Liver ischaemia was induced by cross clamping the hilar pedicle for 30 minutes in groups of rats with or without treatment with the iron chelating agent desferrioxamine (deferoxamine, DFR). The groups included eight animals each and were divided into the following treatment categories: control; ischaemia alone; ischaemia with subsequent reperfusion; ischaemia preceded by DFR, 60 mg/kg body weight; and reperfusion preceded by 20, 40, or 60 mg/kg DFR. The drug was given intravenously five minutes before either ischaemia or reperfusion. Malondialdehyde (MDA), a product of lipid peroxidation, and histopathological changes of liver tissue samples were used as indicators of hepatocellular injury. Lipid peroxidation (MDA concentration in mumol/kg liver tissue) was highest (4.76 (1.19] after ischaemia without reperfusion and less pronounced (2.87 (0.34] after reperfusion.
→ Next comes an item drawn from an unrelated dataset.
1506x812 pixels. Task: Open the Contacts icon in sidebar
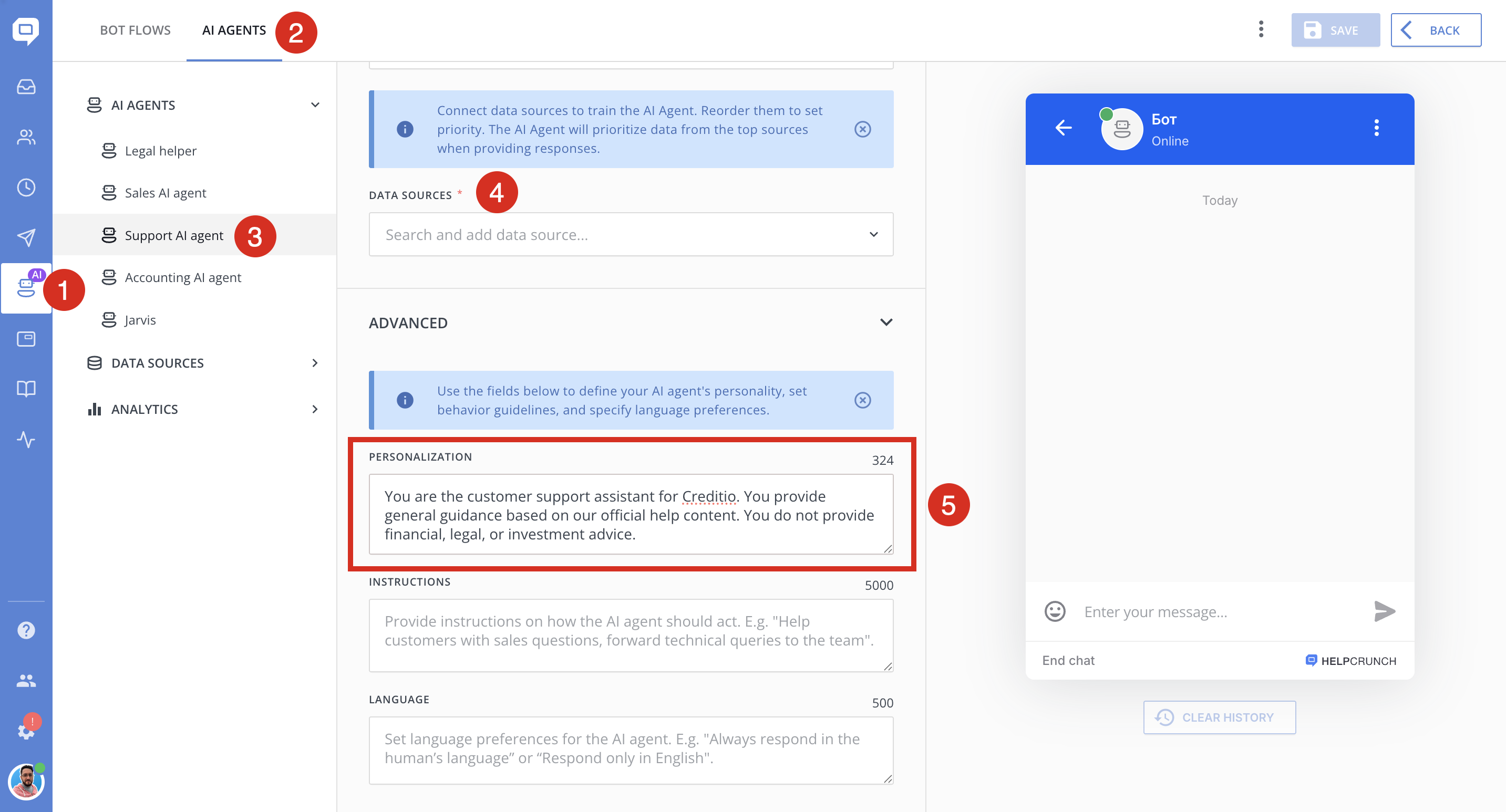coord(26,137)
Both concentrations, however, were significantly (p less than 0.05) higher than basal (control) values (1.78 (0.27]. At 60 mg/kg body weight, DFR treatment reduced MDA to basal or even lower concentrations in both situations (1.98 (0.08) and 1.26 (0.06), respectively) with a corresponding improvement in liver histopathology. Lower DFR doses were less protective. The data suggest that liver ischaemia is associated with free radical initiated, and apparently iron catalysed lipid peroxidation, which can be significantly decreased by iron chelation.